(Records of locating words and on-screen elements)
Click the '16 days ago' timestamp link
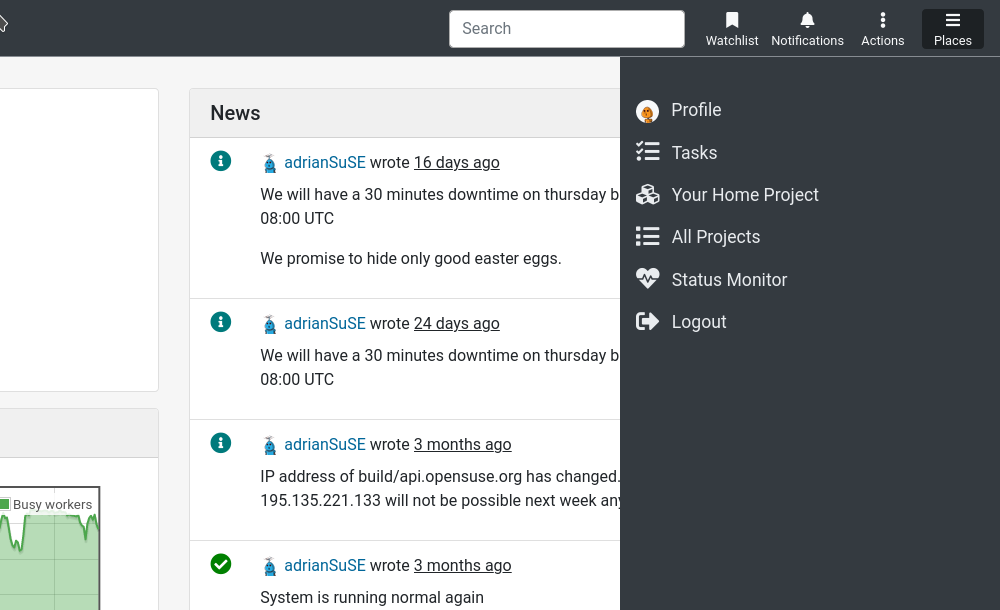 pyautogui.click(x=456, y=162)
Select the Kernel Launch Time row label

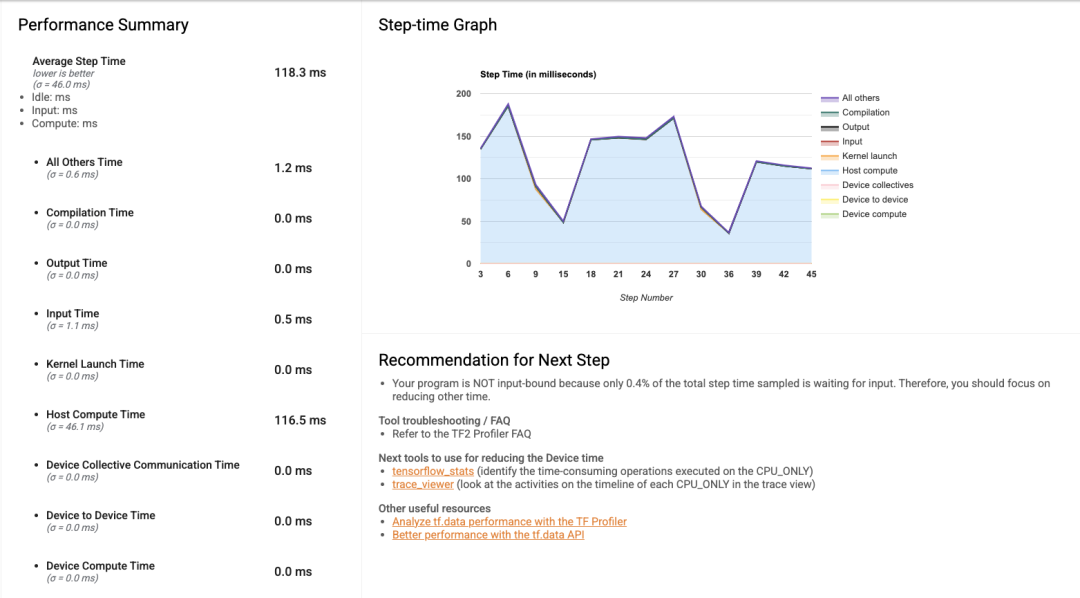point(95,364)
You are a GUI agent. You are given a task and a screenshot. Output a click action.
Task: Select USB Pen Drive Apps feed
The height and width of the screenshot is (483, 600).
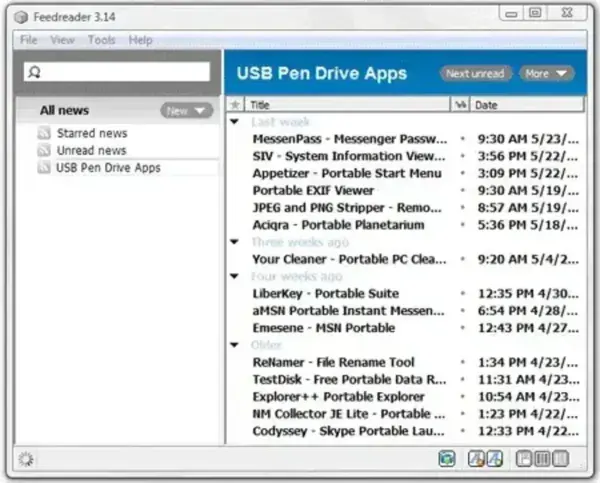[x=108, y=168]
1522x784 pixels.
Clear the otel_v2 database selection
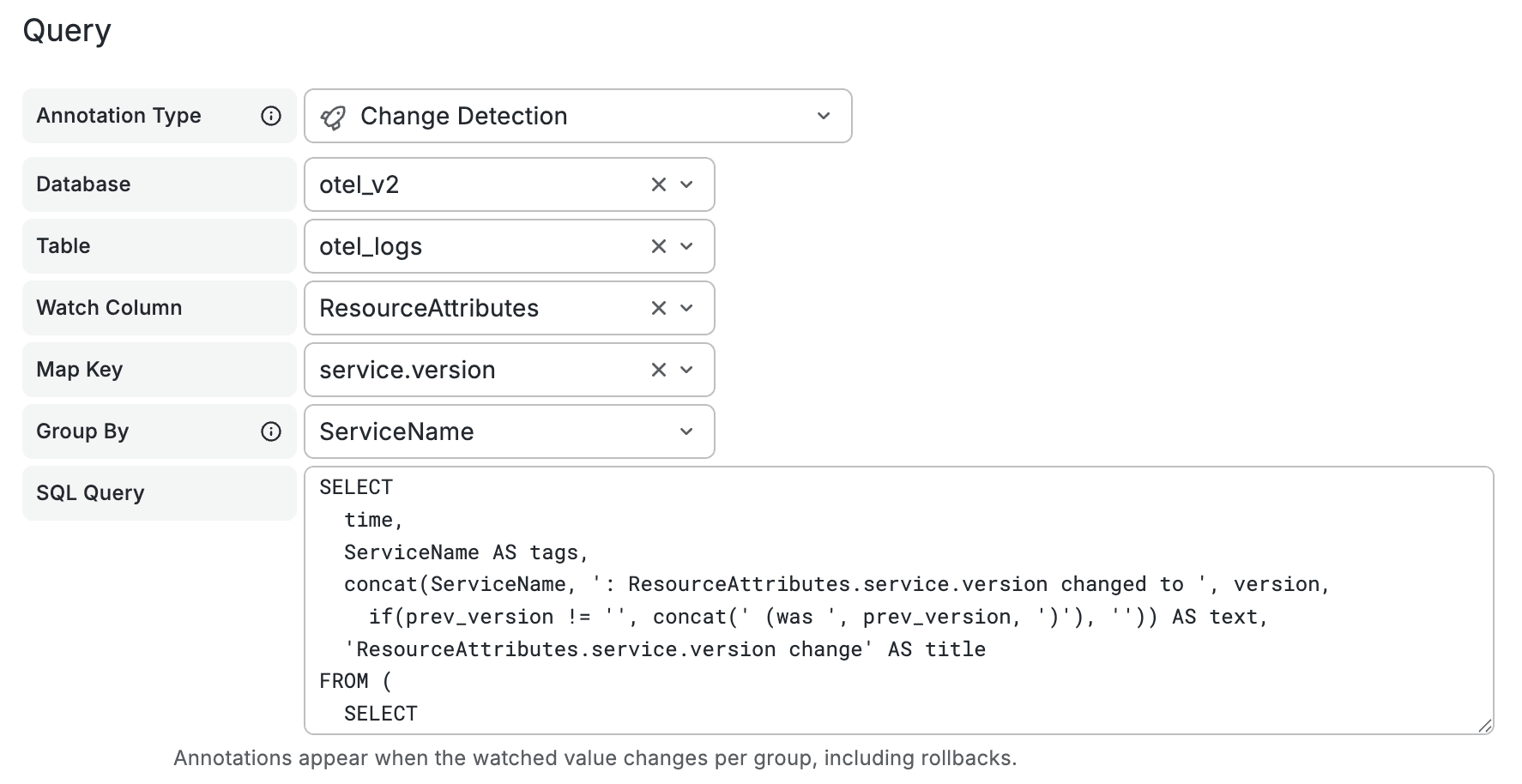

Directions>
Rewrite all of the items above with "database" swapped for "schema", keeping everything else the same. Omit the pictures from your answer.

The completed task>
Click the '16 days ago' timestamp link
 pyautogui.click(x=456, y=162)
Select the Kernel Launch Time row label

point(95,364)
You are a GUI agent. You are given a task and a screenshot. Output a click action.
Task: Select USB Pen Drive Apps feed
The height and width of the screenshot is (483, 600).
[x=108, y=168]
1522x784 pixels.
Clear the otel_v2 schema selection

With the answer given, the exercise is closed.